▶ _INSTRUCTIONS TO FOLLOW_: Collect every line of the rows below that contains the string "link", matching case exactly.

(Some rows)
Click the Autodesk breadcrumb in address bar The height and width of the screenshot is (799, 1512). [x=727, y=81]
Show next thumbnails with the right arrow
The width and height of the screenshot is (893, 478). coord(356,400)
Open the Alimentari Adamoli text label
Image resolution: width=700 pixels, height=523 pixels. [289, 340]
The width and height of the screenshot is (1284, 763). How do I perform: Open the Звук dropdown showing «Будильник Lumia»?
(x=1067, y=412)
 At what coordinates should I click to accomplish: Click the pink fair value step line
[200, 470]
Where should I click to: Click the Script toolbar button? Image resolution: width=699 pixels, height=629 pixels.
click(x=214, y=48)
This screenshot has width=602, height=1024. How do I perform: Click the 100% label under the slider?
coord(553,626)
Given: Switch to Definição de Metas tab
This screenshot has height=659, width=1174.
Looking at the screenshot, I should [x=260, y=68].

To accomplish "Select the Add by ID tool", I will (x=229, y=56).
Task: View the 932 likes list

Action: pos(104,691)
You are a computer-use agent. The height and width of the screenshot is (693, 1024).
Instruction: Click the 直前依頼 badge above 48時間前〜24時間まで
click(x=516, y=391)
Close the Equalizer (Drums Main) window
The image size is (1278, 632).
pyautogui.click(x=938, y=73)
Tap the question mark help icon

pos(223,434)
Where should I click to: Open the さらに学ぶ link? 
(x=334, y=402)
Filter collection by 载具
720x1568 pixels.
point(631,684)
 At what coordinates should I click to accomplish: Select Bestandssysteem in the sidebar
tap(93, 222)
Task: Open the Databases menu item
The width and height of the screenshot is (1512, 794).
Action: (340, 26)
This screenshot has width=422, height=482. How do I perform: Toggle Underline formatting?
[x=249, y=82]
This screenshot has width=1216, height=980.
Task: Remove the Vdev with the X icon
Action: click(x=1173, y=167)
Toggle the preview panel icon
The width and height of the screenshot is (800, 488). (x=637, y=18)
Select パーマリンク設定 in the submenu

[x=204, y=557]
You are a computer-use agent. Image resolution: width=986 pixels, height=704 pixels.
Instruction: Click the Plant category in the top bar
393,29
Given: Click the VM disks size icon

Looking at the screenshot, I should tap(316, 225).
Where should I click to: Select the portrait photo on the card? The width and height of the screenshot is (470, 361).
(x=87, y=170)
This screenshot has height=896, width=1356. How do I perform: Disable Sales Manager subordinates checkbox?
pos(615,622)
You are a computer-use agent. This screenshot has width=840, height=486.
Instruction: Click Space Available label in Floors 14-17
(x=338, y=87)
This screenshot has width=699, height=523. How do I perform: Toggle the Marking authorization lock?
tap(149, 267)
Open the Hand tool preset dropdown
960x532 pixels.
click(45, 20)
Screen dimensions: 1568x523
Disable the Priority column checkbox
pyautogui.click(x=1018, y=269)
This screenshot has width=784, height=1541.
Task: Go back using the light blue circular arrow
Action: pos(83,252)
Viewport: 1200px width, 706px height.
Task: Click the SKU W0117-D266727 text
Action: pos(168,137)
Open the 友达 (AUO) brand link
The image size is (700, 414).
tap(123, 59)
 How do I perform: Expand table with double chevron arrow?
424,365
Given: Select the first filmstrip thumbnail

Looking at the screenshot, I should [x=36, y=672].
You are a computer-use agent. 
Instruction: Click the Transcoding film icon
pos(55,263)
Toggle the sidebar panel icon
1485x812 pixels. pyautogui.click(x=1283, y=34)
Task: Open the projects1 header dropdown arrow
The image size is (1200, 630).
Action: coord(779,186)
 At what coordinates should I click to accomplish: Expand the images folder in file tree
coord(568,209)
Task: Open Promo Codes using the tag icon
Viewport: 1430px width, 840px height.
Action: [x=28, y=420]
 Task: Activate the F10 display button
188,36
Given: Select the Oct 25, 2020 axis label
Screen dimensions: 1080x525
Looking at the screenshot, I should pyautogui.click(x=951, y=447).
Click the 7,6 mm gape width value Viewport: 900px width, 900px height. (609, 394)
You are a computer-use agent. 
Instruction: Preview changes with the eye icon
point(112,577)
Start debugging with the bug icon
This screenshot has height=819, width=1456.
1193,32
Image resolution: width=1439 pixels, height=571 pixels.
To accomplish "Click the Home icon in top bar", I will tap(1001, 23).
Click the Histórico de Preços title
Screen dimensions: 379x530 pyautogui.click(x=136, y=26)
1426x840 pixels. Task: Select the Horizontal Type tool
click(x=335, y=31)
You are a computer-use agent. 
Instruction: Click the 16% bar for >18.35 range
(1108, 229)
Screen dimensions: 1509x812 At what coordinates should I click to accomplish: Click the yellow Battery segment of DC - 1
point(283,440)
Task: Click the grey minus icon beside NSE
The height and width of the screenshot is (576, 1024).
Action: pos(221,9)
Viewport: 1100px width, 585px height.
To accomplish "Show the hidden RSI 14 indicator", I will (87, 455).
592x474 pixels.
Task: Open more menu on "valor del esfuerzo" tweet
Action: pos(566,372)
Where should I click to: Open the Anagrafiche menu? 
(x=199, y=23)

▶ _TASK SOLUTION_:
Where should I click to: Open the さらに学ぶ link? 
Open the 友达 (AUO) brand link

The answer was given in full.